━━ Text section

I’ve been using NIK software for about 3 years as part of my toolbox. I thought it was time to final write up a NIK collection review for anyone considering dropping $149 for the software. It’s expensive enough where you’ll want to sure it’s going to fit your needs before you commit. So here it is, my round up. For each of these tools I’d like to give you an overview of what it does, and provide some before and after examples from my own work.
What is included in the NIK Software Collection
The NIK collection comes with a set of post processing tools that can handle just about all of you color as well as black and white post processing needs. When you purchase the package you’ll be getting a set of 7 tools. Those tools include:
- Analog Efex Pro
- Color Efect Pro
- Silver Efex Pro
- HDR Efex Pro
- Sharpener Pro
Analog Efex Pro
Analog Efex Pro allows you to apply filters that reproduce vintage camera and film combinations. From wet plate cameras to lomo there is something for everyone. If you can’t find what you are looking for you can even create you own custom camera by defining a set of custom parameter values to get a unique look and feel.

━━━━

Exercise 1: Format the stretch of the records from the line containing "At what (x,y)" through the line containing "loop-value: 1 is" as a numbered list, leaving out blank lines.
The text and the records come from unrelated sources.

━━ Record extracts

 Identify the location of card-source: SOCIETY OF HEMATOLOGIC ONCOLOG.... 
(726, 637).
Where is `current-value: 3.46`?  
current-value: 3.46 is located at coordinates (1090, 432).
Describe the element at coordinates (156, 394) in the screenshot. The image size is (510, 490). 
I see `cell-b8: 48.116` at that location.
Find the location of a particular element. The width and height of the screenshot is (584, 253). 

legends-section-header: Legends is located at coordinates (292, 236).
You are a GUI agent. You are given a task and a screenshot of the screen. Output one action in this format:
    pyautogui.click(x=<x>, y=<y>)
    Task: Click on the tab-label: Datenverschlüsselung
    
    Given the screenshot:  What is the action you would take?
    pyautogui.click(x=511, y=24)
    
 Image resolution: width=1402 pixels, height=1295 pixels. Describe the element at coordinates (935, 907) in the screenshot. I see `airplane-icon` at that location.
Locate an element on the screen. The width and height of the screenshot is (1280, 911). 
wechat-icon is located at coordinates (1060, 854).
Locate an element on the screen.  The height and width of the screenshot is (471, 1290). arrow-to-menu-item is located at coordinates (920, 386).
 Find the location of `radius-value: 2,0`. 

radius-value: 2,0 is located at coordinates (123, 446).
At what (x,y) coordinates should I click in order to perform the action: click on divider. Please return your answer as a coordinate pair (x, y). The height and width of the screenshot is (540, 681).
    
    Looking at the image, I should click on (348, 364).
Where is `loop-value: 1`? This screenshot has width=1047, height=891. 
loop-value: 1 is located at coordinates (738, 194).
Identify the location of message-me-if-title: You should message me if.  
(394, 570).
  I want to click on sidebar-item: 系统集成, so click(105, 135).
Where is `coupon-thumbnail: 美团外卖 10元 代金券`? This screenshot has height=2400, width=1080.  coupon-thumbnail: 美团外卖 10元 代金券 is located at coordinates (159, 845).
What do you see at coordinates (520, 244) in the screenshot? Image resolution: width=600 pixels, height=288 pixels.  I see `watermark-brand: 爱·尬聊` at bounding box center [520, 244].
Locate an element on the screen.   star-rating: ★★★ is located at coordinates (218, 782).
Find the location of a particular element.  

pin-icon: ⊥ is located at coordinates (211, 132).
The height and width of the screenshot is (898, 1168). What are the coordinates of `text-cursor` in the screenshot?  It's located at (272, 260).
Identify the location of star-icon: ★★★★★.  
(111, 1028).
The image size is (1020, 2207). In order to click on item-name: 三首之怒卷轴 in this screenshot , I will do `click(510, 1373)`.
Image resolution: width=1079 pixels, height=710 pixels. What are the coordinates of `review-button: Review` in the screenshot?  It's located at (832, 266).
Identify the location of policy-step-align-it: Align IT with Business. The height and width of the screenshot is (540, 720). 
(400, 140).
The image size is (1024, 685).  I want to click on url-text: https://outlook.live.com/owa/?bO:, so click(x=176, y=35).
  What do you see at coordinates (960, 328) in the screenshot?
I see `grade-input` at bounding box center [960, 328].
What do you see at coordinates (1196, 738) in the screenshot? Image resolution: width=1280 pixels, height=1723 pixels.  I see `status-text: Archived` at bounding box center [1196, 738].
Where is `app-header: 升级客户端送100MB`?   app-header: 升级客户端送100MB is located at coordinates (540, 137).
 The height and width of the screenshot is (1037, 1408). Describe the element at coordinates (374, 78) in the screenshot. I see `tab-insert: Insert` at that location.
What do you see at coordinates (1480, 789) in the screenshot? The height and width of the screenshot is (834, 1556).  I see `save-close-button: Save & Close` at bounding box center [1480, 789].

━━━━

Exercise 2: Rewrite the stretch of the NIK collection review from "What is included" through "look and feel.", putting "retro" in place of "vintage".

Solution 1:
1. At what (x,y) coordinates should I click in order to perform the action: click on divider. Please return your answer as a coordinate pair (x, y). The height and width of the screenshot is (540, 681).
2.     Looking at the image, I should click on (348, 364).
3. Where is `loop-value: 1`? This screenshot has width=1047, height=891. 
4. loop-value: 1 is located at coordinates (738, 194).

Solution 2:
What is included in the NIK Software Collection
The NIK collection comes with a set of post processing tools that can handle just about all of you color as well as black and white post processing needs. When you purchase the package you’ll be getting a set of 7 tools. Those tools include:
- Analog Efex Pro
- Color Efect Pro
- Silver Efex Pro
- HDR Efex Pro
- Sharpener Pro
Analog Efex Pro
Analog Efex Pro allows you to apply filters that reproduce retro camera and film combinations. From wet plate cameras to lomo there is something for everyone. If you can’t find what you are looking for you can even create you own custom camera by defining a set of custom parameter values to get a unique look and feel.